The present invention makes it possible to deposit a uniform metal film and to miniaturize the device.

1 is a schematic cross-sectional view showing a metal film forming apparatus according to one embodiment. 1 is a schematic cross-sectional view for explaining a method for forming a metal film using a metal film forming apparatus according to one embodiment. 1 is a schematic cross-sectional view for explaining the principle of the action and effect of a metal film forming apparatus according to one embodiment, showing a structure between an anode and a plating solution. 1 is a schematic cross-sectional view showing a test system 1 of a metal film forming apparatus. 2 is a schematic cross-sectional view showing a test system 2 of a metal film forming apparatus. FIG. 1 is a graph showing the change in voltage over time at a constant current (10 mA) during deposition of metal films in Reference Examples 1 and 2 and a Comparative Example.

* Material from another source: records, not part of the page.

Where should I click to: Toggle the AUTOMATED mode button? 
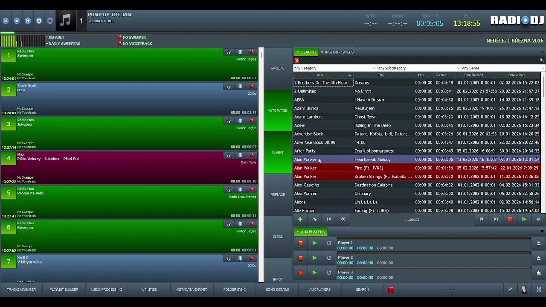tap(278, 110)
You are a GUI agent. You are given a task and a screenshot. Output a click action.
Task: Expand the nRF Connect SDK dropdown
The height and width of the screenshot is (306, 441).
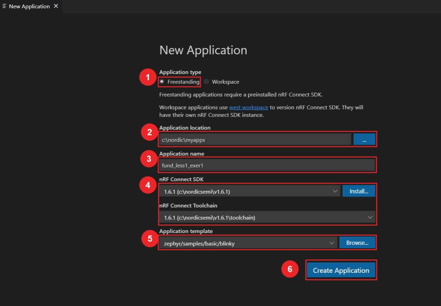point(249,191)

Hereinafter, an embodiment of the metal film forming apparatus of the present invention will be described.
1 is a schematic cross-sectional view showing a metal film forming apparatus according to one embodiment. Hereinafter, the metal film forming apparatus according to one embodiment will be described with reference to FIG.

As shown in FIG. 1, a metal film forming apparatus 1 according to one embodiment includes an anode 11, an electrolyte membrane 13 disposed between the anode 11 and a substrate B serving as a cathode, and a housing 15 having a storage chamber 17. The storage chamber 17 stores a plating solution L containing metal ions between the anode 11 and the electrolyte membrane 13. The film forming apparatus 1 includes a power supply device 16 that applies a voltage between the anode 11 and the substrate B (cathode). The film forming apparatus 1 further includes a plating solution supply pump 21 as a pressure device that pressurizes the plating solution L stored in the storage chamber 17. In the film forming apparatus 1, the direction in which the anode 11 and the substrate B face each other is parallel to the vertical direction. Hereinafter, the vertical direction is referred to as the downward direction, and the opposite direction is referred to as the upward direction.

The substrate B has a conductor B1, which serves as a cathode, partially provided on the surface of an insulating portion B2. The conductor B1 is made of, for example, copper, nickel, silver, iron, etc. The insulating portion B2 is made of, for example, a polymer resin such as epoxy resin, ceramics, etc.

The electrolyte membrane 13 covers the cathode-side opening 15hc of the housing 15 that communicates with the housing chamber 17. The electrolyte membrane 13 is attached to the housing 15 via a seal 19 such as an O-ring. The film forming device 1 pressurizes the plating solution L by the discharge pressure of the plating solution supply pump 21. As a result, the electrolyte membrane 13 is pressed against the cathode side by the liquid pressure of the plating solution L, and the electrolyte membrane 13 can press against the surface of the substrate B. While pressing the surface of the substrate B with the electrolyte membrane 13 in this way, the film forming device 1 applies a voltage between the anode 11 and the substrate B by the power supply device 16. As a result, the metal ions impregnated in the electrolyte membrane 13 are reduced, and the metal derived from the metal ions is precipitated, forming a metal coating containing the metal on the surface of the substrate B (the surface of the conductor portion B1).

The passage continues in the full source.